In the wake of the attack that killed three people and left 14 injured in Hesston, Kan., this February, Gov. Sam Brownback told anti-gun violence advocates that the immediate aftermath of such a tragedy wasn’t the right time to have a substantive conversation about gun control.
On Friday, a statewide coalition led in part by a NEJC group asked the governor whether the time was right yet.
Grandparents Against Gun Violence and the Northeast Kansas Chapter of the Brady Campaign to Prevent Gun Violence, which is headed by Prairie Village resident Loren Stanton, held a news conference at the end of last week appealing Brownback to convene a conference on how gun violence impacts communities. Here’s the text of the appeal:
In the immediate aftermath of the tragic attack at Excel Industries in Hesston, you declined questions about gun policy issues because you understandably felt the timing was not appropriate. We, the undersigned, inferred that you do believe, however, a time and place for such a conversation exists. We think that time should be soon. Our state has suffered three high-profile mass shootings in the past two years, and Kansans clearly are keenly concerned about all forms of gun violence. The signees of this appeal respectfully ask that you convene a conference dedicated to publicly hearing and discussing a wide range of ideas and options for reducing gun violence. Such a conference should include participants of your choosing who represent all sides of the issue as well as individuals knowledgeable about, and experienced in, dealing with gun violence-related issues and problems. We believe the conference could and should be full of ideas, free of rancor and dedicated to finding common ground wherever it might exist. Thank you for your consideration on this request concerning a critical issue of public health and safety.
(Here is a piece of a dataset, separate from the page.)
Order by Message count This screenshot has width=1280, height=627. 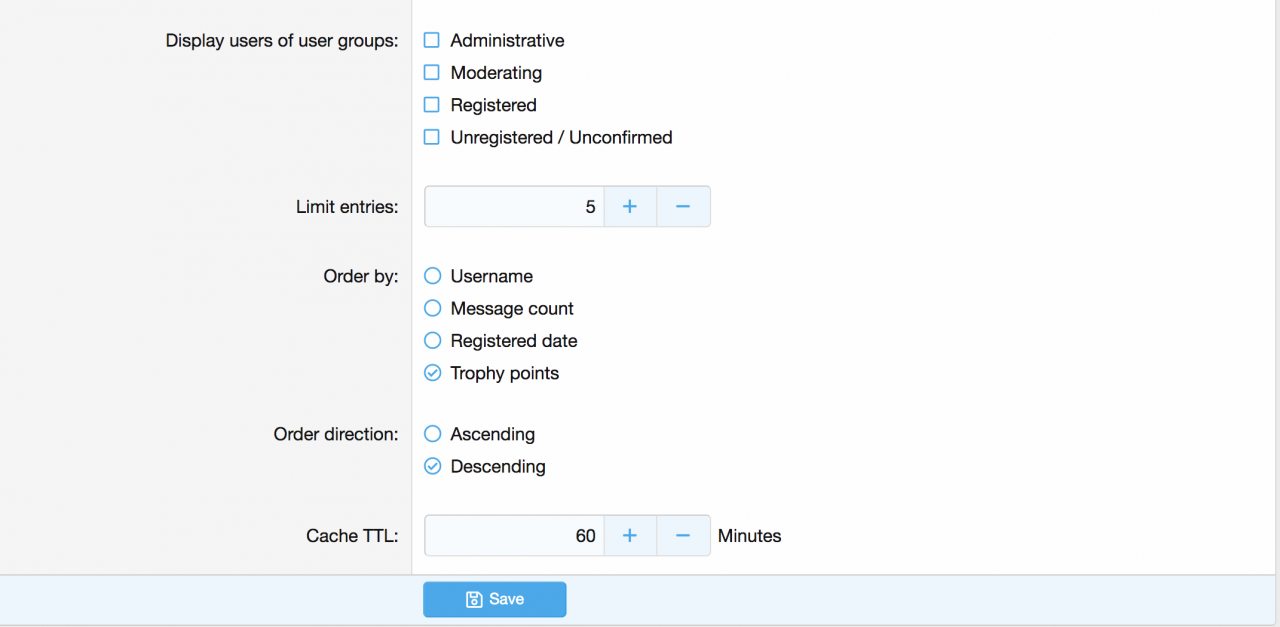click(x=432, y=309)
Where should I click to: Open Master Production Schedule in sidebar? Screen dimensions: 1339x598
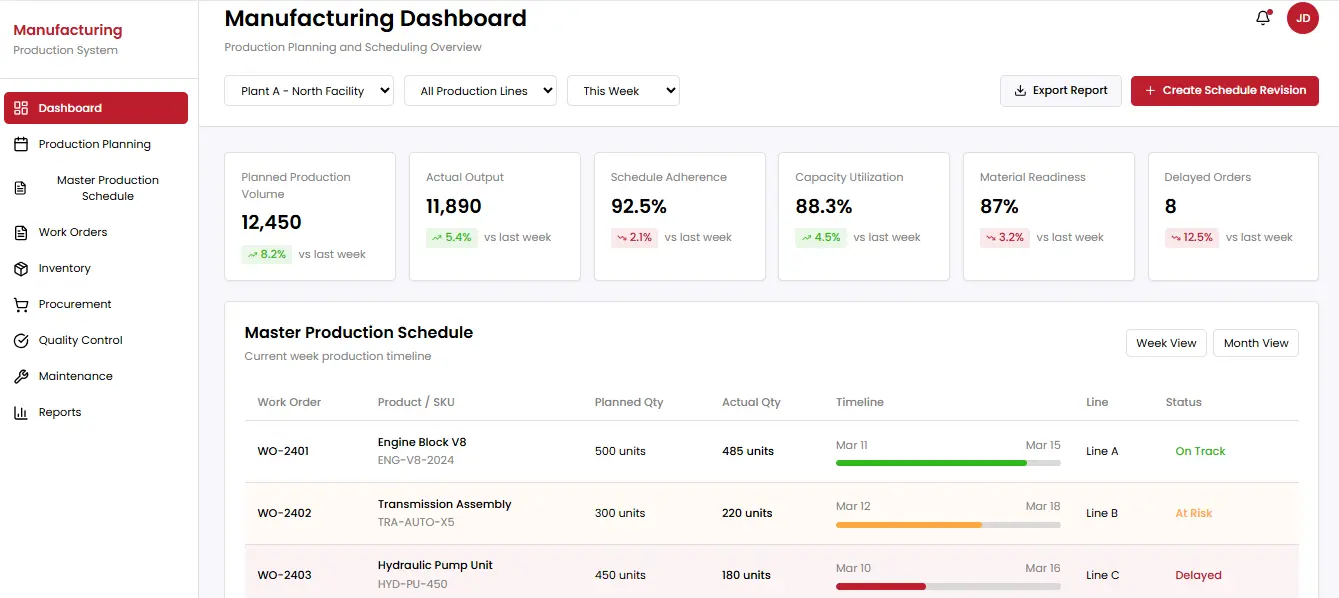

The appeal statement was signed by 21 organizations from across the state, including the Social Witness and Advocacy Task Force from Village Presbyterian Church; the Johnson County Mental Health Center; and Johnson County MoveOn.
“We often hear calls for a public conversation on the gun issue in the wake of mass shootings, but no organized talks ever seem to happen. Kansas has had three high-profile mass shootings in the past two years, and we believe it is more urgent than ever that a serious in-depth discussion take place on gun violence,” Stanton said. “We recommended to the governor that invitees to the conference we’ve proposed would represent all sides of the issue and include representatives from organizations that deal often with gun violence and its consequences.”